Mangels jeglicher Äußerung der Klägerin innerhalb der ihr mit Schreiben vom 8. Januar 2018 gesetzten Frist und mangels jeglichen Vorbringens von gegen die Erteilung der beantragten Auskunft sprechenden Aspekten bis zum jetzigen Zeitpunkt sind zudem vorliegend Anhaltspunkte für eine Beeinträchtigung ihrer schutzwürdigen Interessen durch die von der Beklagten beabsichtigte Melderegisterauskunft nicht ersichtlich. Wie im Hinblick auf die Einrichtung eines bedingten Sperrvermerks (vgl. BT-Drs. 17/7746 S. 47) muss die Meldebehörde auch insoweit nur vorhandenes Wissen nutzen, sich jedoch nicht – jedenfalls nicht ohne konkrete Anhaltspunkte – aktiv Wissen aneignen (vgl. Böttcher/Ehmann, PassAusweis- und Melderecht, Stand März 2017, 60. Auflage, BMG, § 52 Rn. 4). Äußert sich ein Anstaltsinsasse bei seiner Anhörung zu einer beantragten Auskunft nicht, so kann die Meldebehörde daher grundsätzlich davon ausgehen, dass die Auskunft keine schutzwürdigen Interessen beeinträchtigt (vgl. Böttcher/Ehmann, PassAusweis- und Melderecht in Bayern, Stand März 2017, 60. Auflage, MeldeG (außer Kraft), Art. 22 Rn. 81), es sei denn, sie hat aus sonstigen vorhandenen Kenntnissen gegenteilige Anhaltspunkte. Solche sind vorliegend nicht ersichtlich.
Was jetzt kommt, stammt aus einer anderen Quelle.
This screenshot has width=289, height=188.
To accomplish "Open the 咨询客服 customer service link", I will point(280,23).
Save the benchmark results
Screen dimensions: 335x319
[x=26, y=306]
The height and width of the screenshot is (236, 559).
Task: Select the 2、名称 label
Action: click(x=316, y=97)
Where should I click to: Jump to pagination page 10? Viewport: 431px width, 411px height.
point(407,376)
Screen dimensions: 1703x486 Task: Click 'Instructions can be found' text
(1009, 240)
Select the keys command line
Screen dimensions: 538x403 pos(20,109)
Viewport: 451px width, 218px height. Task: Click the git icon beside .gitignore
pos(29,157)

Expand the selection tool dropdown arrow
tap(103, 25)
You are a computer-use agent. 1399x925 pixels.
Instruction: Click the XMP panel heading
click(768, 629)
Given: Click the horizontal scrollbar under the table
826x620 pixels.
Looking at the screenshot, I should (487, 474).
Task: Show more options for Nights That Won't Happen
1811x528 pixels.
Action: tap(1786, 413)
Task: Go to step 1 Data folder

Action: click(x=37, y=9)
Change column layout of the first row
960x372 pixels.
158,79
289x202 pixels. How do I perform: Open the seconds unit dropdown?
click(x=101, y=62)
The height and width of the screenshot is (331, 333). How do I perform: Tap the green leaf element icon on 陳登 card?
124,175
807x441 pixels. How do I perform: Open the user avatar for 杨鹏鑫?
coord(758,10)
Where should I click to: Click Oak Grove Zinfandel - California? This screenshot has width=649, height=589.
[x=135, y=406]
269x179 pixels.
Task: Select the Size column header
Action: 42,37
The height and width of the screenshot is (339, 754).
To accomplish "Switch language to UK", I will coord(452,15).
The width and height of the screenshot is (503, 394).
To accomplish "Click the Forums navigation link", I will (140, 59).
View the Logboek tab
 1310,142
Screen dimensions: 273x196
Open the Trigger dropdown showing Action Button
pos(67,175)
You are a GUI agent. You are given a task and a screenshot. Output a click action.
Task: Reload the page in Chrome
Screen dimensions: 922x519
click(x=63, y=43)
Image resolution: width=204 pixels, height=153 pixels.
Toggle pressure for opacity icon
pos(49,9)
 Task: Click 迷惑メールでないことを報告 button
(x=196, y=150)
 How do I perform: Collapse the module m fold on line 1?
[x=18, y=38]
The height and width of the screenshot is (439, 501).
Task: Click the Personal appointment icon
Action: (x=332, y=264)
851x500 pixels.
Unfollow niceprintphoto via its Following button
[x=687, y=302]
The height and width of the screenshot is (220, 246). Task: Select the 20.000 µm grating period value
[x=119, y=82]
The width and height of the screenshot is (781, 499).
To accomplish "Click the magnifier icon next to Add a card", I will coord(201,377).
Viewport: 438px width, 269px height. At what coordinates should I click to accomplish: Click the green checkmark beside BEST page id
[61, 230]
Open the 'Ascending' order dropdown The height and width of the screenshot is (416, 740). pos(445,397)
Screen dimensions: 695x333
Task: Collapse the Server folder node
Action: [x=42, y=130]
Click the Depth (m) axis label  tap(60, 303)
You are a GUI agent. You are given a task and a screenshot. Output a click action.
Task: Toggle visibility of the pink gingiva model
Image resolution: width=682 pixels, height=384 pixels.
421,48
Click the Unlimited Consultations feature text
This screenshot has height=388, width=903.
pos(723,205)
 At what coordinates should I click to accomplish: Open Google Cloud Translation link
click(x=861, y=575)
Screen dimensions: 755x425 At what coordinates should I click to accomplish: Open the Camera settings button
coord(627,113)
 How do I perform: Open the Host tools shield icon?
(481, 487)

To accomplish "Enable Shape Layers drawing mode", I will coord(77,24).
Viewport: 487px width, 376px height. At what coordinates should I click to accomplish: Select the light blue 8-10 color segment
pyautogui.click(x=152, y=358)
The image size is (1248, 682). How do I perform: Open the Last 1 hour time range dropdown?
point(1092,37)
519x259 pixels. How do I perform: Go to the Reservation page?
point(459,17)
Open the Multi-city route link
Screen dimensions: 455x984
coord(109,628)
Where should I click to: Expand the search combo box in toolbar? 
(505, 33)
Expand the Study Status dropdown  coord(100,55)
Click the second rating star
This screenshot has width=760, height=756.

Dabei wird nicht verkannt, dass der Aufenthalt in einer Anstalt zum Vollzug einer gerichtlichen Entscheidung über die Freiheitsentziehung eine besonders sensible Tatsache darstellt. Daher hat die Leitung der Anstalt die Mitteilung der Aufnahme von Gefangenen zum Vollzug einer Freiheitsentziehung beim Vollzug der Untersuchungshaft erst dann der Meldebehörde mitzuteilen, wenn der Aufenthalt in der Anstalt drei Monate übersteigt (vgl. Böttcher/Ehmann, PassAusweis- und Melderecht in Bayern, Stand März 2017, 60. Auflage, Melderechtliche Erfassung der Gefangenen (Bayern), JMS v. 27.10.2015, F3 – 4450 – VII a – 8727/15/3122.2.0-J), also bereits zeitlich verfestigt ist.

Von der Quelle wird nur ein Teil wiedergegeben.